*Description of the task*. Repeat, exactly as written, all of the entries, but not their pictures.

::::::::::

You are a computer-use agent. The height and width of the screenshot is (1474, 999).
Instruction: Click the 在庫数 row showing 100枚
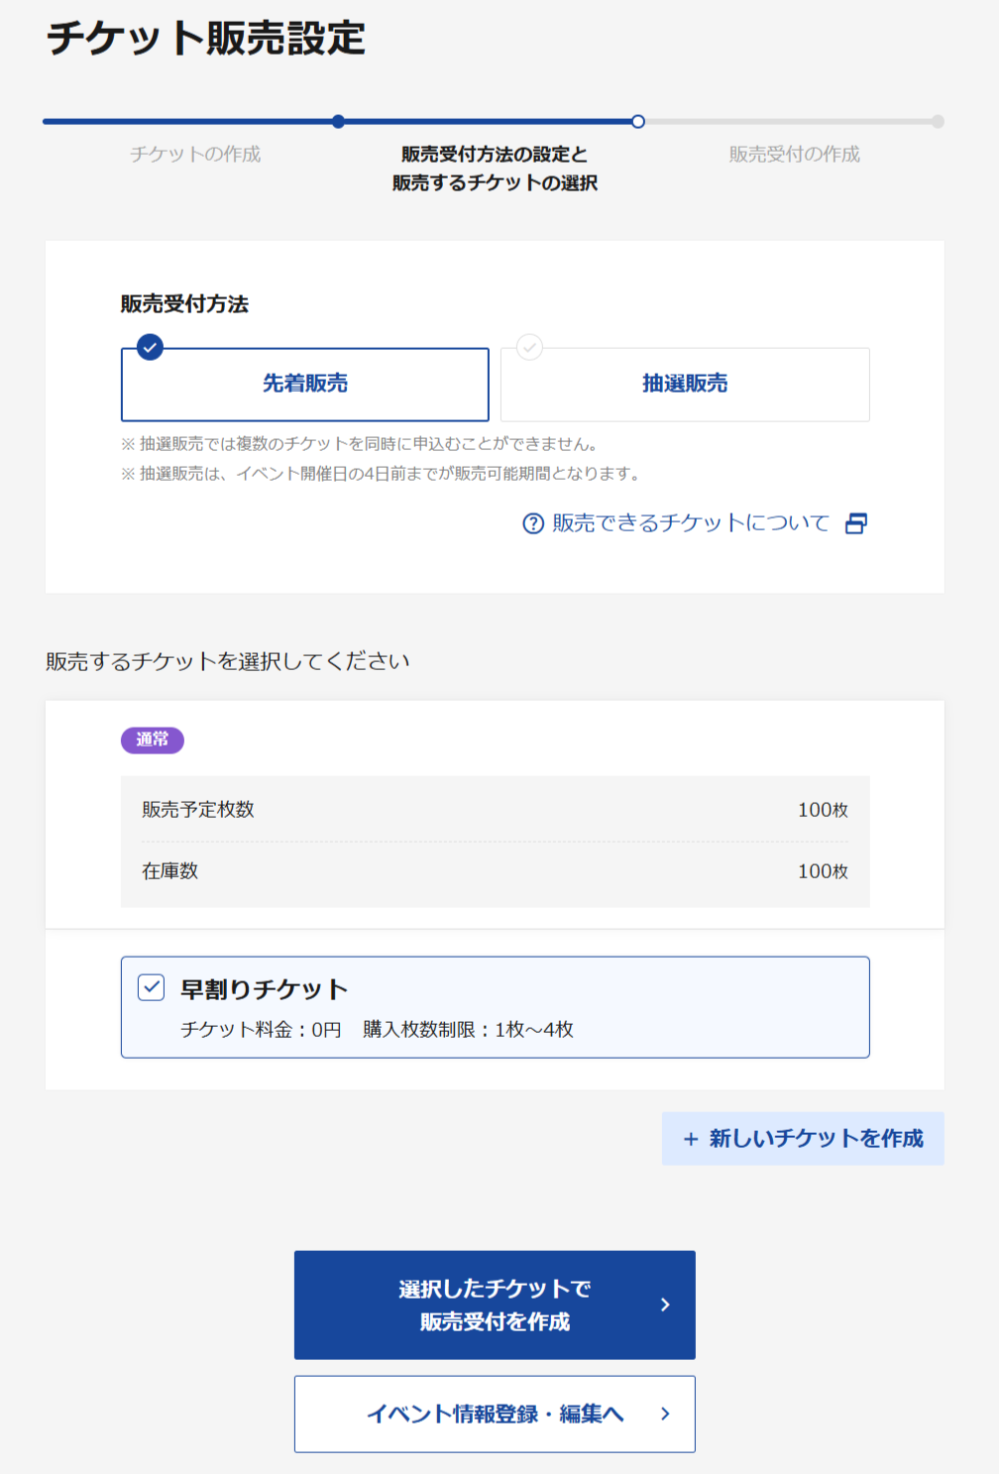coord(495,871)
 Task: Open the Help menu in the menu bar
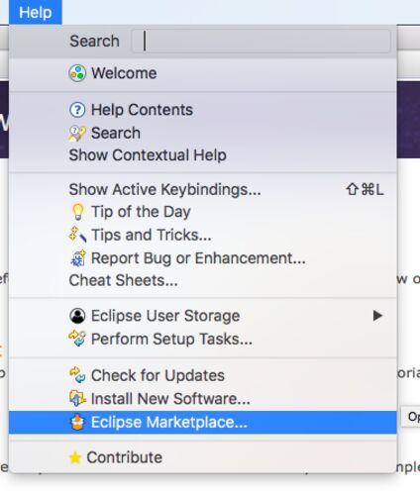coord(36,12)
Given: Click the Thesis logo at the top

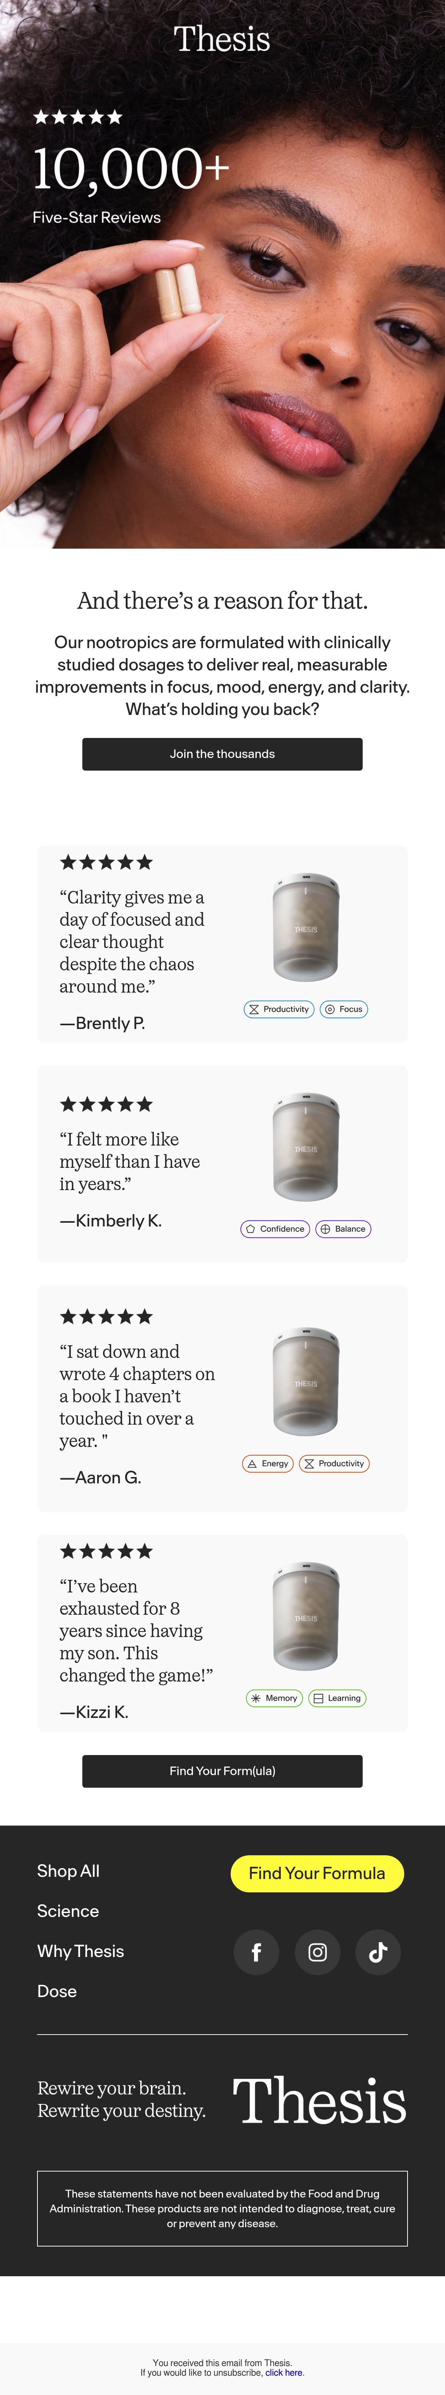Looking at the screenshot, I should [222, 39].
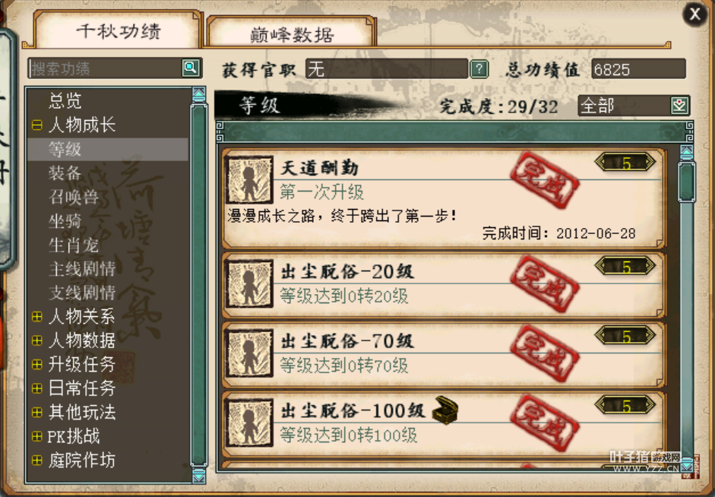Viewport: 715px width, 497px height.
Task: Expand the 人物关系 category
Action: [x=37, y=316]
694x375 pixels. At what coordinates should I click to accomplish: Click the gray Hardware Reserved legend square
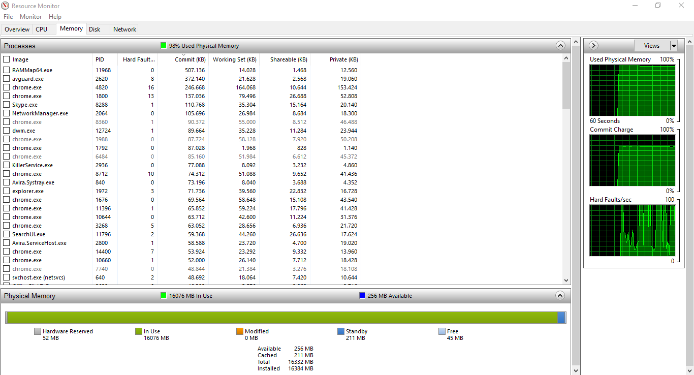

::::::::::

*Finished task*.
You are a computer-use agent. The height and width of the screenshot is (1474, 999).
Instruction: Click the 在庫数 row showing 100枚
coord(495,871)
 Task: Open the Help menu in the menu bar
coord(36,12)
Given: Click the Thesis logo at the top

Looking at the screenshot, I should [222, 39].
Viewport: 715px width, 497px height.
Task: Expand the 人物关系 category
Action: [x=37, y=316]
694x375 pixels. At what coordinates should I click to accomplish: Click the gray Hardware Reserved legend square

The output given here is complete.